- [Excerpt provided]
━━━━
So I am considering a workaround to use a graph structure, but represent the underlying data in a reliable rdbms, in particular postgres.
The approach is: 1. Make two parent tables: node and edge. 2. Make separate tables for all "objects" (like people, places, things, etc.) which would be inherited from node, so they would all have a unique node ID. 3. Make separate tables inherited from edge which would be used to represent the many many relations. So each relation has an edge ID, and each table inherited from edge can be thought of as representing a specific kind of relation (like person lives in place, or person is friends with person).
One thing I have observed so far, is a large number of tables with few columns, but I think that lends itself to the advantage of easy indexing. There can be a large number of individual queries from the front end, but I believe I can use views to make represent tables with more comprehensive info to reduce the number of queries.
What do you guys think of an approach like this? What am I missing, what is wrong with it? I haven't come across this previously, and so am a bit nervous about the ramifications. Is someone else also doing this?
The issue is querying the data, specifically when that involves walking the graph.
The real question then, is how do you want to query the data? If you are willing to make an assumption now that adds a tight constraint on your future work... i.e. "We will only ever perform queries that are at most 1 or 2 hops from the nodes/edges being queried" then perhaps PostgreSQL will work for you.
For shallow or narrow queries of the graph this is the way to go.
But for deep and broad queries, if you want to perform some valuable analysis that involves traversing the graph some non-trivial distance from the point of origin, that's where PostgreSQL is going to let you down and you would probably be better off picking a more appropriate tool.
Same question though: How do you want to query your graph, and are you willing to limit yourself to not querying it in a certain way?
━━━━
Item coordinate data
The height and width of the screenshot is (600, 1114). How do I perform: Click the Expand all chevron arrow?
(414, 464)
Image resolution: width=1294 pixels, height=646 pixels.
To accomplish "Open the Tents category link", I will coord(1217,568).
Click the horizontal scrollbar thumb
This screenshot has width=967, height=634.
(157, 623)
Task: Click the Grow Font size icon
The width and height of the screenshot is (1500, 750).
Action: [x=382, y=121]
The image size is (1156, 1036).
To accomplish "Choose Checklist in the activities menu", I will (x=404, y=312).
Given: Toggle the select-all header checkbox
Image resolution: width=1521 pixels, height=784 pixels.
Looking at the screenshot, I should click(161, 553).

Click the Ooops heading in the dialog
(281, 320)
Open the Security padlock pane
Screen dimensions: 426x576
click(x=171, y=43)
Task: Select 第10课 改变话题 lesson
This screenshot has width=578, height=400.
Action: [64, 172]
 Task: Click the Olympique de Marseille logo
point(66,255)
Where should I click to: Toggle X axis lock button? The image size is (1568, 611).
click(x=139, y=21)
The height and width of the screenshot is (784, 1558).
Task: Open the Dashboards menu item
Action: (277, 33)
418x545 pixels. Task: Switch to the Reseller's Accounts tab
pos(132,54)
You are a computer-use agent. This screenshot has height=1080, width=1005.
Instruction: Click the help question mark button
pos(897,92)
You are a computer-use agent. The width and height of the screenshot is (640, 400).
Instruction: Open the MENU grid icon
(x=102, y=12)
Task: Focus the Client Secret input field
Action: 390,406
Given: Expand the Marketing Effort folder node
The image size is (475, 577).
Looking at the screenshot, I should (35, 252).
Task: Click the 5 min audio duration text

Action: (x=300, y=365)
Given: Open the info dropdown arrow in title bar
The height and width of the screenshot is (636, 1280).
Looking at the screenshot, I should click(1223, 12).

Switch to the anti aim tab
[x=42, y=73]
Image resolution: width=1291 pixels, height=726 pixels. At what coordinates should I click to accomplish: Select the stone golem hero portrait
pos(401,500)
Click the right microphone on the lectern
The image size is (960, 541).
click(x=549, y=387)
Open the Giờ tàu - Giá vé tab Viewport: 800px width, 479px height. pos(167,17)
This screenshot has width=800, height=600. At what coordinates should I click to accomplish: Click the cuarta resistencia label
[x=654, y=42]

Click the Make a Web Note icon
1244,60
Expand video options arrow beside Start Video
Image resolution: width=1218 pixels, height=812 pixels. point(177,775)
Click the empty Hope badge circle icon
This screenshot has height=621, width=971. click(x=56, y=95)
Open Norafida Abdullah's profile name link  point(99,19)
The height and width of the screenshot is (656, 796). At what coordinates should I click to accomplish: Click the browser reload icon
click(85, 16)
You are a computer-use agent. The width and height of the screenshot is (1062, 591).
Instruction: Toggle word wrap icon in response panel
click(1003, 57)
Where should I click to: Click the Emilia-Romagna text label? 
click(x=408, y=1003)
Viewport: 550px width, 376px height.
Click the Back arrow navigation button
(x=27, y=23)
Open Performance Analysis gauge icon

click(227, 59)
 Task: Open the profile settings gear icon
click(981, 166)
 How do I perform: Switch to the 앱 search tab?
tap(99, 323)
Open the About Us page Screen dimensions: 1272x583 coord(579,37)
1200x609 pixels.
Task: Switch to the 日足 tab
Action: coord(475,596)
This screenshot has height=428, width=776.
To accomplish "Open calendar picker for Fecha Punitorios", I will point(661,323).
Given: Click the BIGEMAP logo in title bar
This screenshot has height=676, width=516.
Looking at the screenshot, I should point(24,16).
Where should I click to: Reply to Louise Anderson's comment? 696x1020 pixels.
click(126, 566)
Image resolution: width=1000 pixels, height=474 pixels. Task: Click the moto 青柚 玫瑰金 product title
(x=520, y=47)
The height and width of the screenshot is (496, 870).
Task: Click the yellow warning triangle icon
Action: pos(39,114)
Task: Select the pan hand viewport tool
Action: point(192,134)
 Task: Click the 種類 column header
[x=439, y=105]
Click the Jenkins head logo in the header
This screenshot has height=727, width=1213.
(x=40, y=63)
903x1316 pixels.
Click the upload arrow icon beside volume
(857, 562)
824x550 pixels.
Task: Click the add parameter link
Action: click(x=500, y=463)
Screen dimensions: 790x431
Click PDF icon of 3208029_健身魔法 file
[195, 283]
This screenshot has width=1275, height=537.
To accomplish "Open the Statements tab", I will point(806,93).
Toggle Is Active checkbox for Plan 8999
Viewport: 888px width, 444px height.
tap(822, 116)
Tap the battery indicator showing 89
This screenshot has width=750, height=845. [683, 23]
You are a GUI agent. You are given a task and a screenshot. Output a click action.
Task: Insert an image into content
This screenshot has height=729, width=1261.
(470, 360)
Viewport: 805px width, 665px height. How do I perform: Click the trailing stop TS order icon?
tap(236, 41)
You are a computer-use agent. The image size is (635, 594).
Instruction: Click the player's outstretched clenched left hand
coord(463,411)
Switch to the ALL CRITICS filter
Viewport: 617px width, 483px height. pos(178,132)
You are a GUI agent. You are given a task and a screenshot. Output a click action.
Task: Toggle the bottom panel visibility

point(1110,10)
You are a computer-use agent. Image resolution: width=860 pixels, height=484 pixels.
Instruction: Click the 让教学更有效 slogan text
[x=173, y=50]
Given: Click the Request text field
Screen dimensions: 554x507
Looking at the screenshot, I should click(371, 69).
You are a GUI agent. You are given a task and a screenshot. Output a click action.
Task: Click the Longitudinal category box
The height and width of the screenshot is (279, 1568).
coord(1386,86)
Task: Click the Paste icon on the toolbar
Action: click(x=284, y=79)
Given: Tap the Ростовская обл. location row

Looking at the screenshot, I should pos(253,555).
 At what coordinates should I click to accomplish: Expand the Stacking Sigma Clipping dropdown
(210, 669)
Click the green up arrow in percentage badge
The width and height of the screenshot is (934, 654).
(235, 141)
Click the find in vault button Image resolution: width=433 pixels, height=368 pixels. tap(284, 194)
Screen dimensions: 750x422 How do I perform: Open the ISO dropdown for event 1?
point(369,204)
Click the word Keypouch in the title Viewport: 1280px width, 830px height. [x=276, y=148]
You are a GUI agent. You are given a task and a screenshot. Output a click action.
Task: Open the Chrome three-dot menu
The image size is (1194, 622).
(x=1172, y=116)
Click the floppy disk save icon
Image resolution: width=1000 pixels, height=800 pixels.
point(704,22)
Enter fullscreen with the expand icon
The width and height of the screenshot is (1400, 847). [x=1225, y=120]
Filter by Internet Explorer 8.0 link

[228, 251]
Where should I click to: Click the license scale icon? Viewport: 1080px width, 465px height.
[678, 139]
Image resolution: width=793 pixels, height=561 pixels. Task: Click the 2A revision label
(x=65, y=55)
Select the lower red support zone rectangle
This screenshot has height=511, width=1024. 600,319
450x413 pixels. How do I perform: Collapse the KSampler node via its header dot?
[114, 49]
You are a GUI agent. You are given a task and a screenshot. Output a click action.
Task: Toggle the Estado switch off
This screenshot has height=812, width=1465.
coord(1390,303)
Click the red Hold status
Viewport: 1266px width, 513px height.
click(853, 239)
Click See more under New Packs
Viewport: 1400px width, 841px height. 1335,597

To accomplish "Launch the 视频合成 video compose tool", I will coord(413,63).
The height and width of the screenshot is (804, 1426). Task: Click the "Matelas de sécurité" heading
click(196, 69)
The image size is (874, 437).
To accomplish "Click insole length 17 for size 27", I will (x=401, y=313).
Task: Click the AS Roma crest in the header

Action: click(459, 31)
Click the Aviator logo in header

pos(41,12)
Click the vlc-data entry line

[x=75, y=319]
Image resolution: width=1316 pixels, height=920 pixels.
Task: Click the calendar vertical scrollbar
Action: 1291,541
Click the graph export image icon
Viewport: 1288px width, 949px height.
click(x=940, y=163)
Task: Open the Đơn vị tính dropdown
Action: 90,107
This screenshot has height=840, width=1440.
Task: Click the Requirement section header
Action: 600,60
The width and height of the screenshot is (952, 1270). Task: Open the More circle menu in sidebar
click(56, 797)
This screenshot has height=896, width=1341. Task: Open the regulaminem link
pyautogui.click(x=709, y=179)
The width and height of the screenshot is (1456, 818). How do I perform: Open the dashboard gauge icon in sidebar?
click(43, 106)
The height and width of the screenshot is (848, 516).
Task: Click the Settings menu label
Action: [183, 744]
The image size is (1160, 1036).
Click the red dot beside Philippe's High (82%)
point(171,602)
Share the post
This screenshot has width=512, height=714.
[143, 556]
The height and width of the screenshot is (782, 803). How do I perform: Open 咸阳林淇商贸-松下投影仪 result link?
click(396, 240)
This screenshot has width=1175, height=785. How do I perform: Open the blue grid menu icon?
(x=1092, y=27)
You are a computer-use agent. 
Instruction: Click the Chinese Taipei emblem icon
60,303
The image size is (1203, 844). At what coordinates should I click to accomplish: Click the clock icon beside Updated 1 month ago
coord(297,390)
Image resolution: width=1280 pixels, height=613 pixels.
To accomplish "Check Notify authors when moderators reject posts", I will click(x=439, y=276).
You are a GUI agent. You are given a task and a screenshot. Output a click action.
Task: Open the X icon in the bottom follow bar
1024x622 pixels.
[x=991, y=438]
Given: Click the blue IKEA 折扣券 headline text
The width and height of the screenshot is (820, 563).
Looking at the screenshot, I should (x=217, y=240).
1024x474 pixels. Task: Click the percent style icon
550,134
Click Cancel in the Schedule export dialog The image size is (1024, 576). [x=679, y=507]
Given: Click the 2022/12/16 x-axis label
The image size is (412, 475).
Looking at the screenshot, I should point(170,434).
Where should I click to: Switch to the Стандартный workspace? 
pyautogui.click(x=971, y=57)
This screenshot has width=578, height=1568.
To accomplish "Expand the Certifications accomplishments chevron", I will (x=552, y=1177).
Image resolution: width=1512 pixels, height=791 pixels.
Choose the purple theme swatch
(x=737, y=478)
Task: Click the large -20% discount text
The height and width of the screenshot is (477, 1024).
━━━━
- [Written request 1] In the thread on storing a graph in PostgreSQL, what two parent tables does the proposed approach start with?
- [Written request 2] From the PostgreSQL graph thread, write out the passage starting with "One thing I" and going on through "also doing this?".

- [Response 1] Node and edge.

- [Response 2]
One thing I have observed so far, is a large number of tables with few columns, but I think that lends itself to the advantage of easy indexing. There can be a large number of individual queries from the front end, but I believe I can use views to make represent tables with more comprehensive info to reduce the number of queries.
What do you guys think of an approach like this? What am I missing, what is wrong with it? I haven't come across this previously, and so am a bit nervous about the ramifications. Is someone else also doing this?